=== PROMPT ===
Please write out the lines from the very first one through the line holding "[x=239, y=20]", inclusive, substituting "pull-down" for "dropdown" and leaving everything else unchanged. Omit the pictures from your answer.

=== DATASET CONTENT ===
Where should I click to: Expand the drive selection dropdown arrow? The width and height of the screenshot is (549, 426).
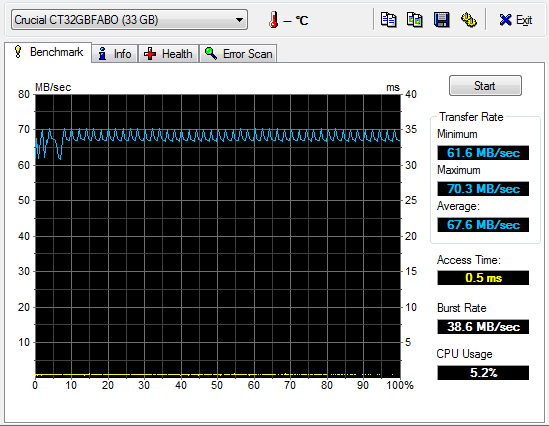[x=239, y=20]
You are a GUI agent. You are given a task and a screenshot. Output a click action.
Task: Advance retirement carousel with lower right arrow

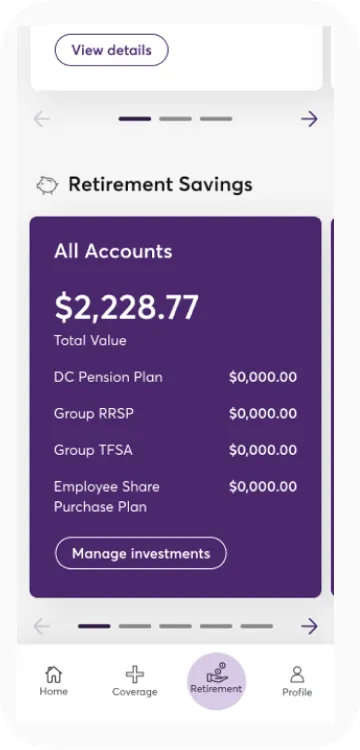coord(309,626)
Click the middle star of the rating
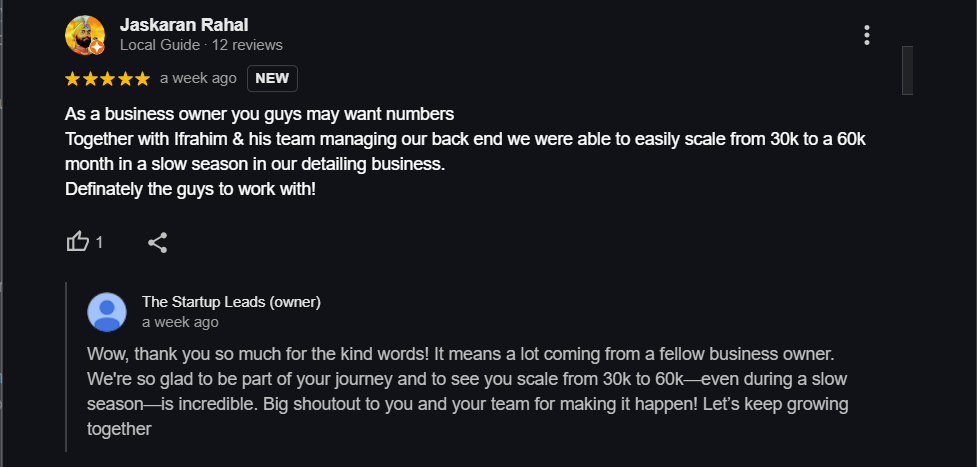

=== WRITTEN SOLUTION ===
Where should I click to: Expand the drive selection pull-down arrow? The width and height of the screenshot is (549, 426).
[x=239, y=20]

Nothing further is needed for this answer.